The Revival of School Inside a Garden

Jonnadel Sayco-Patonona

The School Inside a Garden (SIGA) was first introduced by the Department of Education Culture and Sports (now DepED-Department of Education) in the year 1995 through DECS Memorandum No. 77, s. 1995. It was initiated to support the national goal for a “Clean and Green” society. The focus back then was to grow flowers, medicinal herbs, exotic and fruit-bearing trees. Through this program, learners were given an opportunity to care for plants, flowers, and trees. This will not only provide shade and color to campuses but will also support one of DepEd’s core values which is being “Makakalikasan”.

Unfortunately, however, due to the change in national programs and leaders with different views, missions and goals, SIGA slowly went out of the picture. Though some activities related to this program were still done by a few, some learners and even teachers of the new generation do not know when asked about SIGA.

Young people nowadays have lost a valuable relationship with the natural world. The opportunity to interact and engage with mother nature becomes less and less available not to mention children becoming more of a techie person than an environment enthusiast. Often can one see children holding a hoe or a trowel to till the soil in the garden because most of their time are spent in front of their gadgets.

The education sector may have seen this pressing issue pushing the way to revive the program. November 29, 2018, through DepEd Memorandum No. 187, s. 2018, School Inside a Garden was once again revived. The primary focus of the program is on establishing schools inside gardens featuring mostly flowering plants and endemic and native trees such as, but not limited to Narra Tree (Pterocarpus indicus) and Banaba (Lagerstroemia speciose). This will make campuses throughout the country green and colorful. It also aims to strengthen the integration of environmental education both in the elementary and high school curriculum to sustain the environmental consciousness and action among learners and the community. This can be done by teaching students the concept of the role and value of trees and other natural resources in maintaining the ecosystem and during the conduct of actual planting of trees and plants.

SIGA also aims for every school to plant trees in every available space, thus, the concept of being a school inside a garden. Other alternative methods like container gardening, vertical gardening, and other appropriate alternative methods may be used by schools without available planting space. Schools are also tasked to make an inventory of plants and trees within the school vicinity which should be properly labeled to serve as part of the school’s educational efforts. The creation of nurseries for indigenous and endemic trees to serve as a laboratory for learners is also an aim of this program.

Through SIGA, the importance of schools and their roles in rehabilitating the heavily-challenged natural environment, and their initiatives toward a sustainable National Greening Program are also highlighted.

With the Youth for the Environment in Schools Organization (YES-O), Supreme Pupil Government (SPG), Supreme Student Government (SSG), and the Advanced Citizen’s Training Program (ACTP) as the lead for this program, learners will be involved in planting and caring for endemic flowering trees and plant species within their campuses.

By doing all of these, the values of unity, teamwork, volunteerism, nationalism, and community service for environmental protection and conservation will be instilled among the learners’ young minds.
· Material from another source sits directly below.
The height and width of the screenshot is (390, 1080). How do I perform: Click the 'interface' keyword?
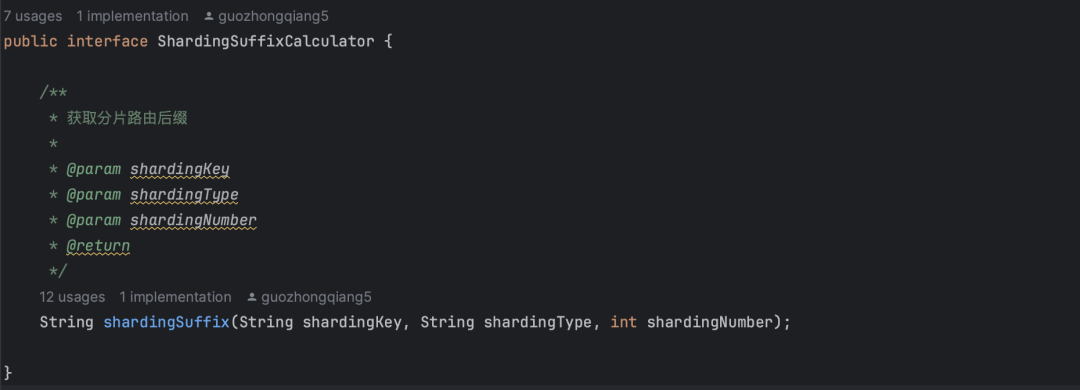click(107, 41)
As an added benefit they will also get to experience the therapeutic effects of spending time in green spaces. Just like what the elders say “we should start them young” until such time that they develop these tasks into habits.

Advisers of the said organizations on the other hand shall set place a nurturing and monitoring plan to ensure the survival of the planted seedlings and the sustainability of the program itself. They may also forge partnerships with other organizations and government agencies such as the Department of Environment and Natural Resources (DENR) and the Department of Agriculture (DA) to assist them in the implementation of the program. Through these partners planting materials such as seedlings and seedling trays can be provided. Trainings on caring and nurturing plants can also be included in their Memorandum of Agreement.
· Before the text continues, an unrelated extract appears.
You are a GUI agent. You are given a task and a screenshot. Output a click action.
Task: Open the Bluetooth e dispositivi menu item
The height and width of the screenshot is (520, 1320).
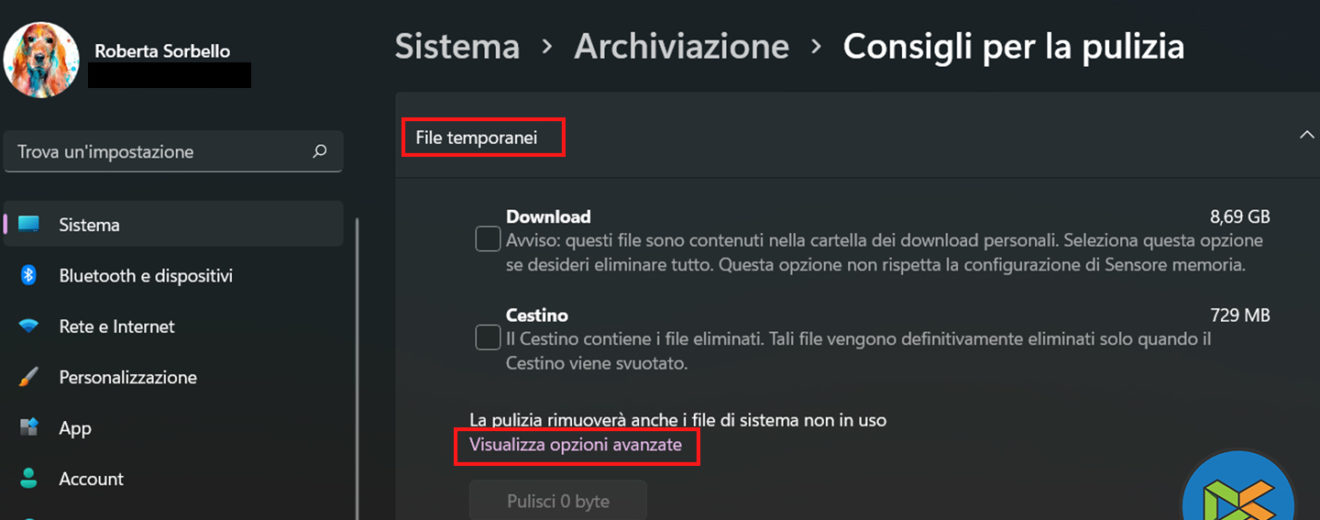pos(146,275)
SIGA is a program under the Bureau of Learner and Support Services-Youth Formation Division. It was also launched and tied-up with the Gulayan sa Paaralan Program. The Gulayan sa Paaralan Program (GPP) was launched as a partnership between the Department of Agriculture (DA) and DepEd which aims to plant vegetables to not only green the campuses but also to support and reinforce the feeding program and income-generating projects of schools.

SIGA and GPP are both programs that lend support and complement Executive Order No. 193-Expanding Coverage of the National Greening Program from 2016-2028. However, these programs will be fully implemented in all schools when the current pandemic situation gets better and ends soon.

Contributing for the greater good of mother nature while letting children learn is a win-win situation for all humankind.